On Saturday in the FA Cup, Solskjaer recorded his first win as Cardiff boss, his new side beating Newcastle 2-1. Both goalscorers were substitutes Solskjaer had introduced, while at Villa Park, Lambert's second-half change led to a Villa goal, with Nicklas Helenius replacing Aleksandar Tonev and equalising against Sheffield United. While that was merely the pre-cursor to the League One visitors scoring a late winner, Solskjaer's scorers secured a first Cardiff win at St James' Park since 1963.

That was the ideal start for Solskjaer, but the coming weeks bring a challenge of a different nature with the transfer window now open. Like Lambert, the early indications are that the Norwegian will go with what he knows. While the Villa manager recruited widely from the lower leagues -- he cut his managerial teeth outside the Premier League -- Solskjaer will source from his homeland.

He's expected to finalise deals for Norway midfielders Magnus Wolff Eikrem and Mats Moller Daehli (Daehli is at Molde) shortly, and the duo won't be the last arrivals. 'His' Cardiff team will take shape in the final third of the season, and Solskjaer's influence, his philosophy, and tactical understanding will develop.

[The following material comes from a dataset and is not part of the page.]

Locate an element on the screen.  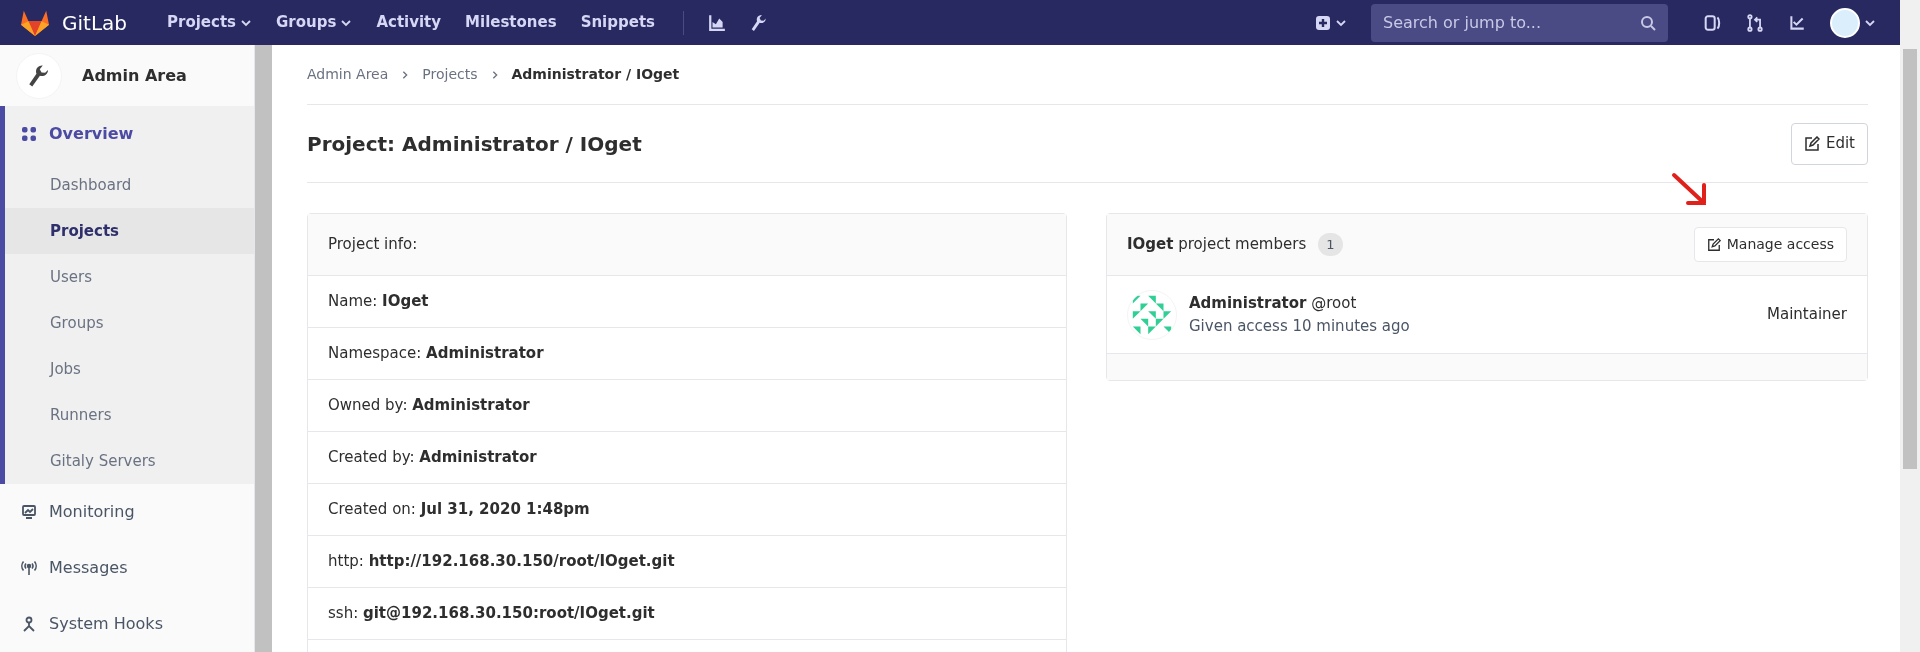
edit-button: Edit is located at coordinates (1829, 144).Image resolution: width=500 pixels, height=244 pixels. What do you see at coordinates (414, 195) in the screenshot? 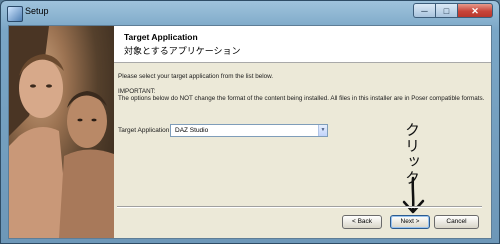
I see `down-arrow-icon` at bounding box center [414, 195].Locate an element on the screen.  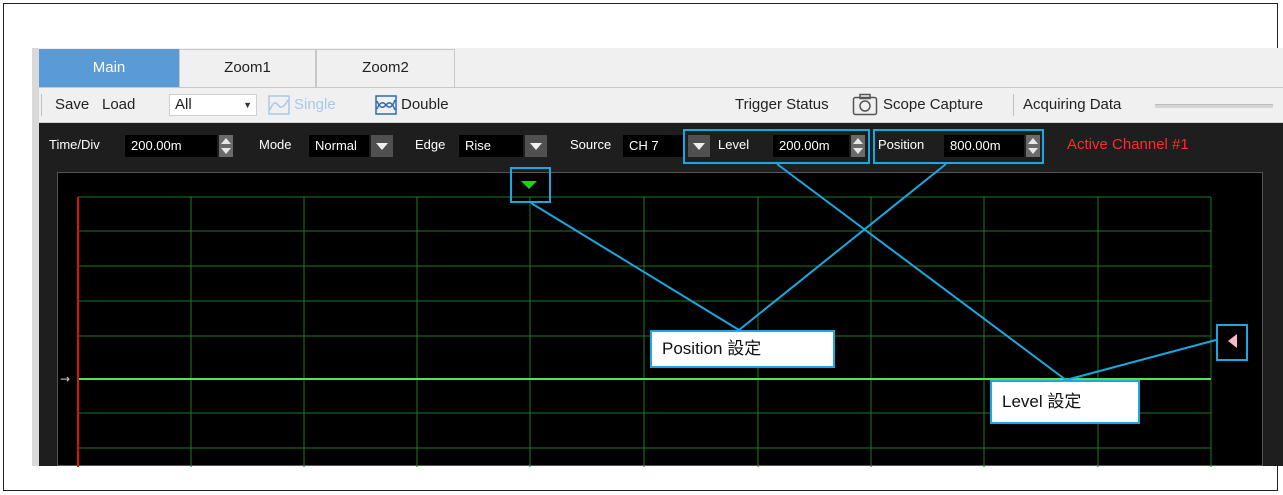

Villa have a five-point lead over the Bluebirds, sitting in 11th position compared to the Welsh club's current 17th place, but that numerical advantage won't prevent many claret and blue fans monitoring Solskjaer's work and wondering what might have been.

Unfairly or not, by some Lambert is always judged against Roberto Martinez, who Villa approached to succeed Gerard Houllier in the summer of 2011. Martinez had already pledged his future to Wigan before Villa's request to speak to him, and the Spaniard, having gone on to win the FA Cup with the Latics, is enjoying an impressive season with Everton.

His record at Goodison Park is a constant reminder to Villa, again, of what the club potentially missed out on. Martinez walked into a very different environment at Everton than the one which awaited Lambert at Villa -- a strong, settled and talented squad left by David Moyes, rather than a rebuilding job on a budget.

But the slight adjustments he has made to Everton's style, introducing a more possession-based game and encouraging attacking freedom, together with some shrewd additions -- the impacts of loanees Romelu Lukaku and Gareth Barry have masked the lack of contributions from Arouna Kone and Antolin Alcaraz -- have re-invigorated the team and made a top-four finish a possibility.

There is a positivity not only about Martinez's team but the manager's demeanour: polished, sharp, charming and confident, which is at odds with Lambert's struggling Villa and his own dour public image.

It makes Everton, and Martinez, the envy of many a suffering Villa fan. For their sakes, it is to be hoped they do not feel the same about Cardiff and Solskjaer in six months' time.